Given this experience, NARFE would oppose any scheme that
limits the government's portion or reduces its proportional
share of Medicare premiums through a formula that does not
accurately reflect the updated costs of providing health care
to eligible beneficiaries. Shifting costs from the government
to beneficiaries would be particularly hard on older Americans
who have insufficient income to further supplement their health
care costs.
While we realize that the Breaux/Thomas approach would not
limit the government's contribution to a predetermined rate,
NARFE believes that budgetary pressures could tempt Congress to
accept such a cost-shifting plan.
Mr.

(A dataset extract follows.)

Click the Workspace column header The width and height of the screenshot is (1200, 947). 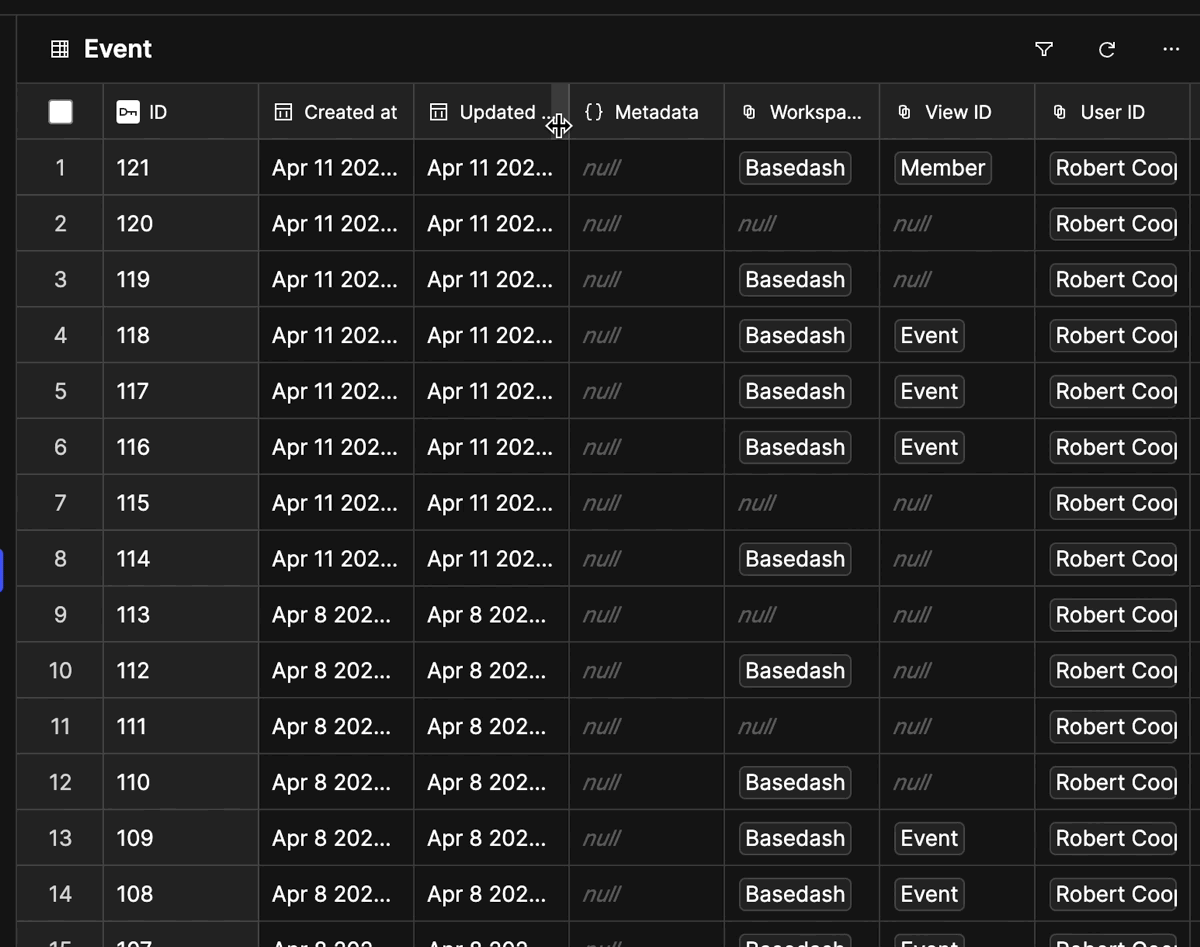tap(814, 112)
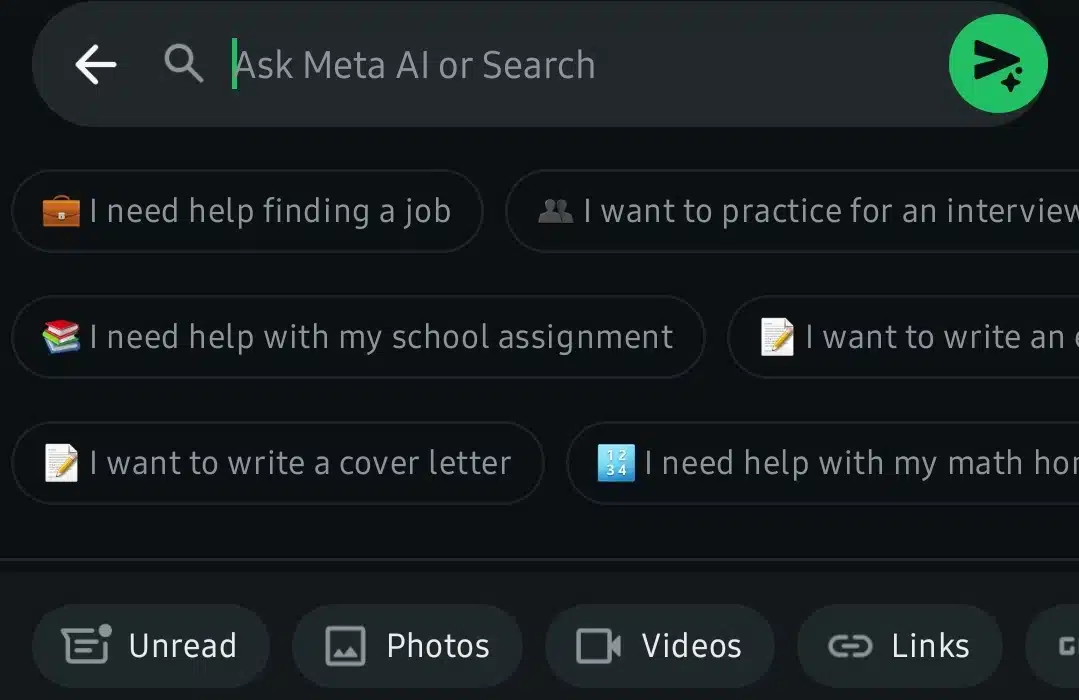Click the Unread filter message icon
Screen dimensions: 1079x700
click(87, 644)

Chairman, we have several other concerns that I will
not go into today, including the coordination of coverage
between Medicare managed care plans and employer-sponsored
plans, the ability to select the physician of your choice,
prescription drug coverage, means testing, increasing the
eligibility age, and copayments for home health care. As you
know, the Senate Finance Committee is presently considering the
totality of Medicare reform issues, and we have expressed these
concerns to members of that panel.
In closing, I would like to say that the guarantee of
health security provided by Medicare has dramatically improved
the quality of life for older Americans. While the demographic
realities of the baby boomers will place new demands on this
program, most Americans agree that Congress and the President
must honor the commitment made in 1965 to ensure the health
security of senior citizens. NARFE strongly believes that the
present benefits, protections, financing responsibilities and
principles of insurance must be preserved if this promise is to
be kept.
Thank you.
Mr. Scarborough. Thank you very much. I appreciate it.

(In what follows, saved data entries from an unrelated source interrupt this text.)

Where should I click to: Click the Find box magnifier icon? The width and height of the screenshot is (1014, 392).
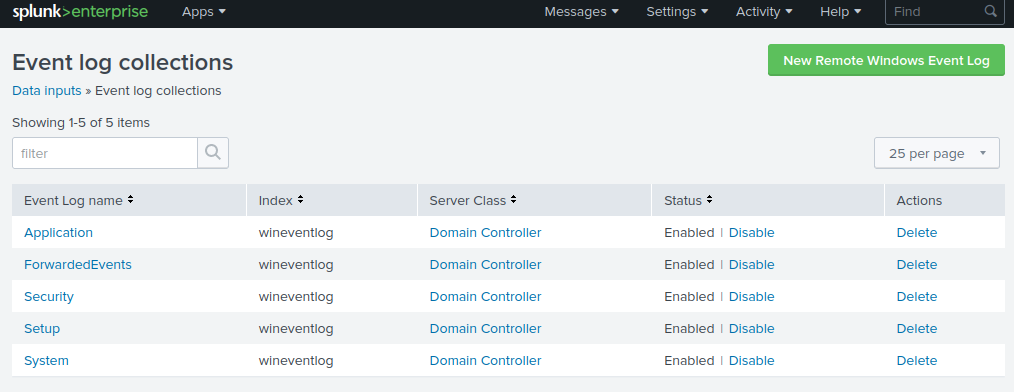(x=991, y=11)
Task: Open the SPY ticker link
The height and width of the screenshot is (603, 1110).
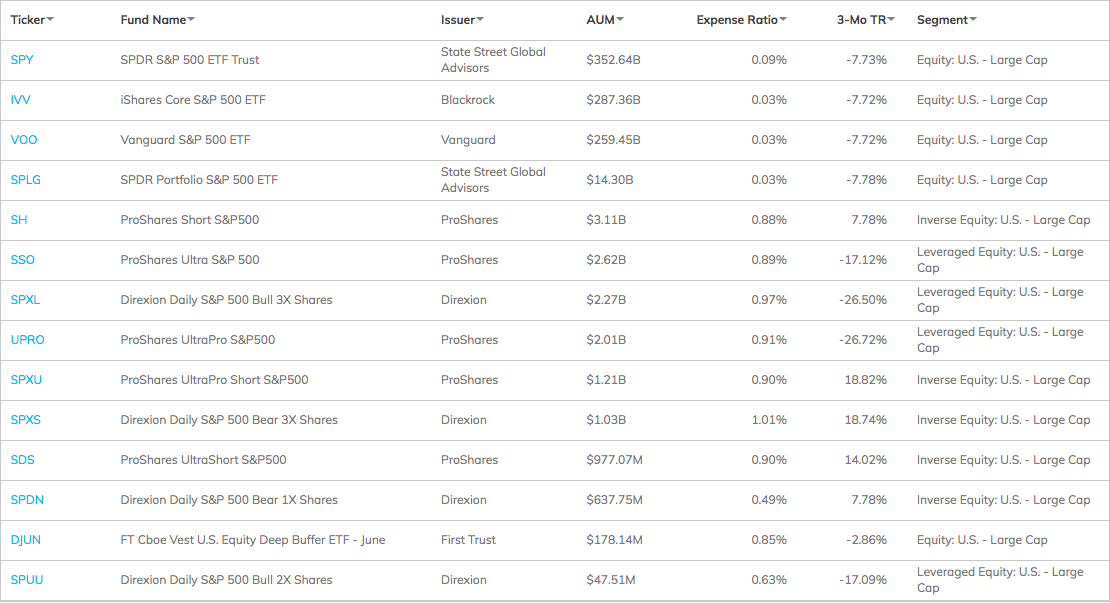Action: click(x=22, y=60)
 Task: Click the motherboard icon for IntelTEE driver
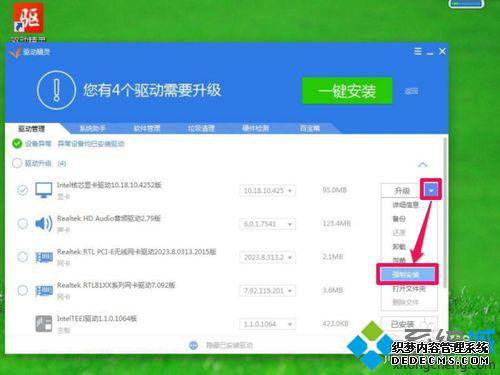44,324
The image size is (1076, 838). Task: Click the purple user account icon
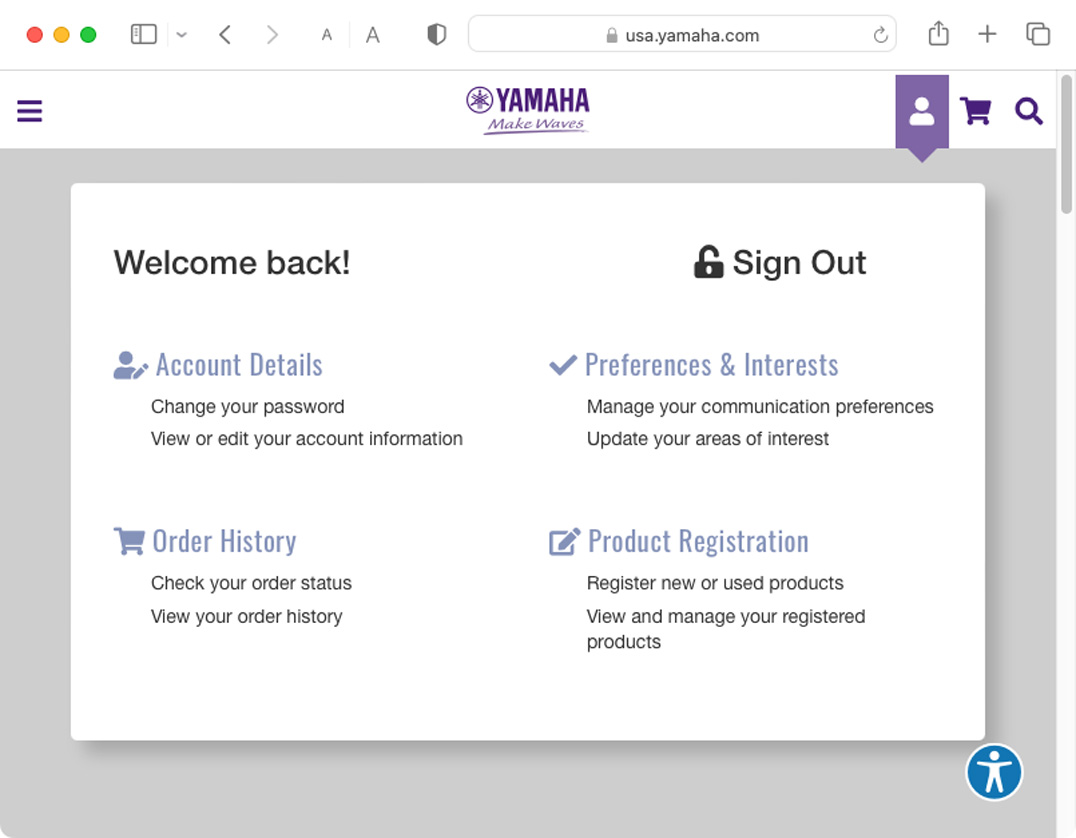(x=921, y=111)
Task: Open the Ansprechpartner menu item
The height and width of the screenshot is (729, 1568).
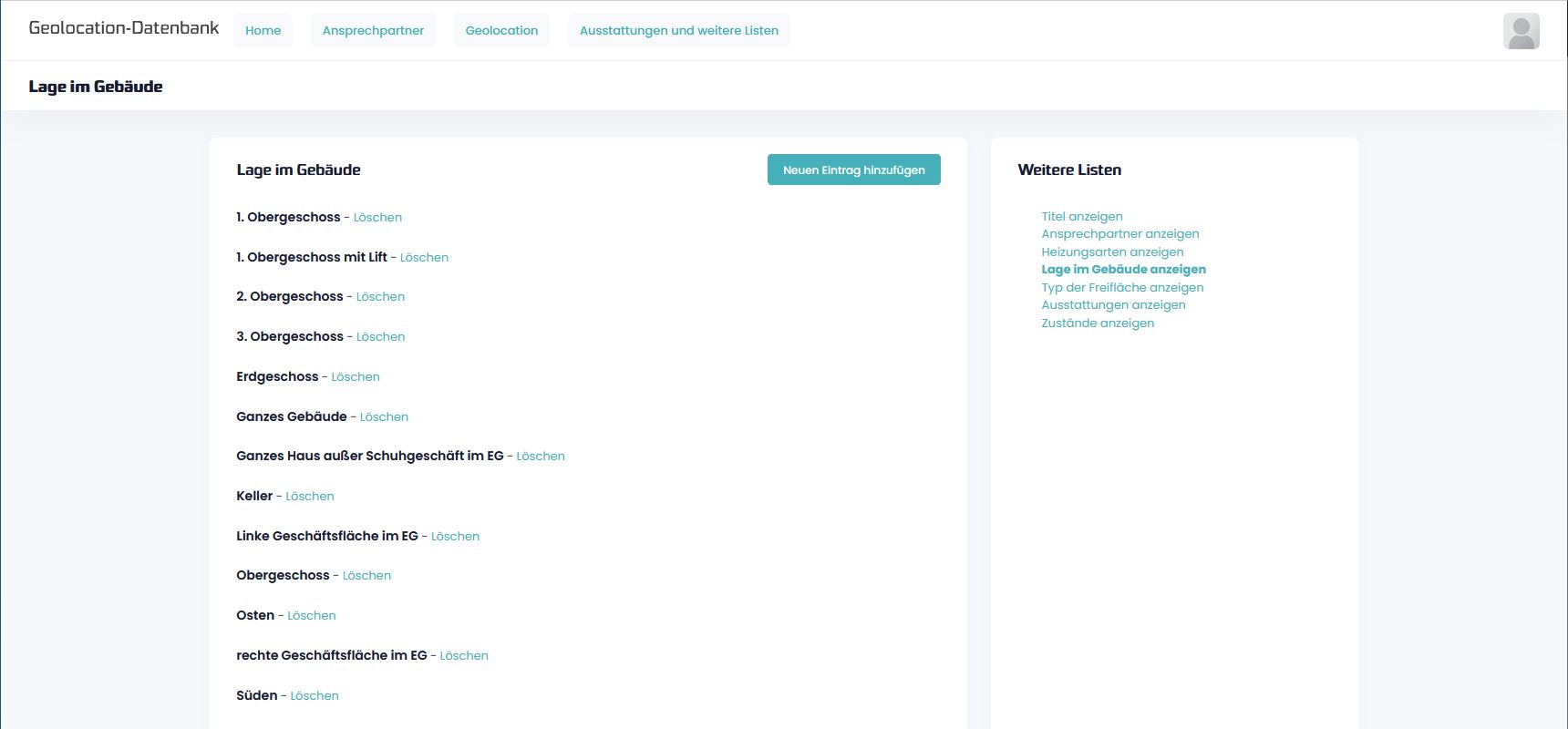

Let me ask the panel if you all have any response to the
statement from NARFE's national office.
Ms. Arnett. I'm sure, Jeff, that you especially do. If I
may just make one quick comment. The statement that you have
graciously allowed me to enter into the record by Walt Francis,
who is really the preeminent expert on FEHBP, addresses many of
these issues. Obviously, too many to go into here. But in
particular and just to read one quick passage about risk
segmentation, he says:
In fact, in FEHBP there is a large and continuing premium
disparity among fee-for-service plans with similar benefits
that have continued for many years without debt spirals. There
are several large and distinct risk groups within the programs,
such as the large cohort of elderly retirees without any
Medicare coverage.
The FEHBP tolerates this. They have 300 different plans
competing that spreads risk and that really does not wind up
causing the kinds of risk segmentation that many fear.
Competition and the free market has a marvelous ability to
tolerate and to even out many of these risks.
And I'm sure, Jeff, you have many other----
Mr. Lemieux. We were concerned in the Medicare Commission
that risk adjustment be done. That it would be more necessary
in Medicare than in FEHBP. FEHBP doesn't have it and FEHBP gets
along OK without it. But we thought it would be very important
in Medicare. So we think your point is well taken. And I'm not
so pessimistic as the statement that it can't be done
acceptably well in the next 5 or 10 years. We're getting
closer. And we do have to look forward to the future of
Medicare and what we can do 5 and 10 and 15 years from now when
we're making our plans to get started now.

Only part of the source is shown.